RTİB seçimleri sonrası başkanlık koltuğuna oturdunuz. Konu ile ilgili neler söylemek istersiniz?
Geçtiğimiz seçimler oldukça önemliydi. Uzun bir süreden sonra ilk defa RTİB’de seçimli bir genel kurul oldu. Düzeyli, medeni, demokratik bir seçim yaptık ve kazanan da biz olduk. Seçimin hemen sonrasında, bu seçimin bittiğini artık hepimizin RTİB’de birarada hareket etmesi gerektiğini vurguladık. Birlik ve beraberlik düşüncesi ile de çalışmalara başladık.

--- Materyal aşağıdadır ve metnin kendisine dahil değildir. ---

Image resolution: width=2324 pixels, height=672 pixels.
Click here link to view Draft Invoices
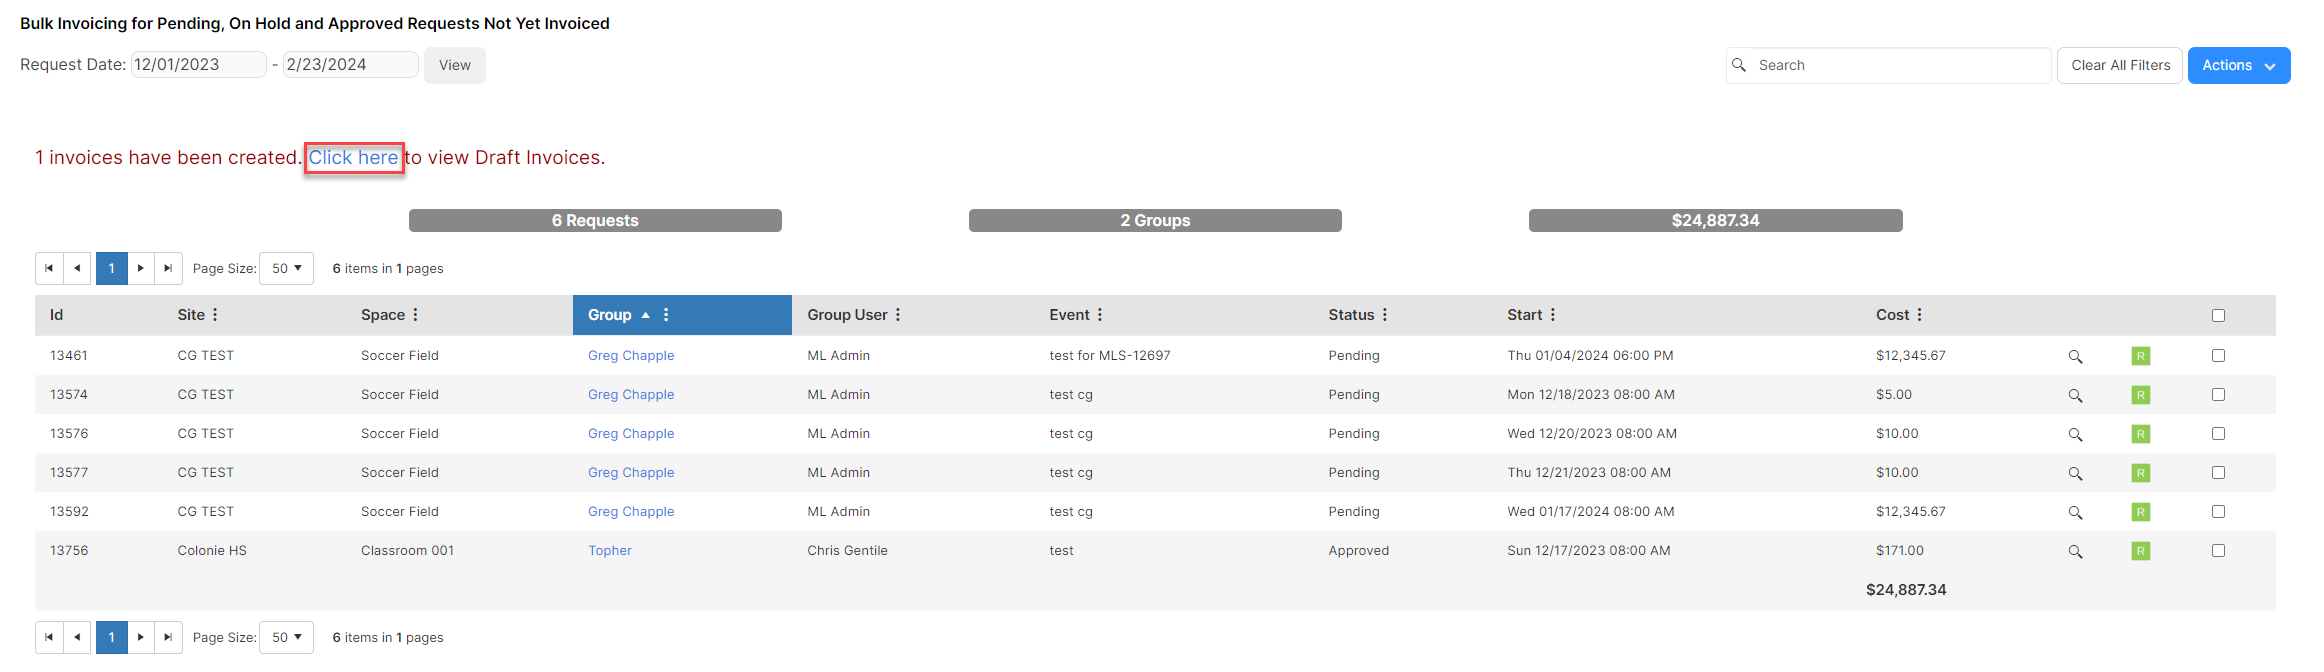tap(353, 158)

RTİB kabul gören bir dernek mi?
1997’de kurulan RTİB köklü bir kurum. Hem Rusya’da hem de Türkiye’de kabul gören, tanınan, çalışmaları izlenen bir dernektir. Yıllardır yaptığı faaliyetleri; üye sayısı; Efes, Beko, Vestel, THY gibi en büyüklerden Rusya pazarına yeni girmiş küçük şirketlerimize kadar herkesi bir harmoni içinde kucaklayan yapısı RTİB’i farklılaştırıyor. Bu açıdan önemli bir sivil toplum kuruluşuyuz..
RTİB olarak son Dünya Türk Girişimciler Kurultayı’na damga vurdunuz. Yaşanan gelişme ile ilgili düşüncelerinizi alabilir miyiz?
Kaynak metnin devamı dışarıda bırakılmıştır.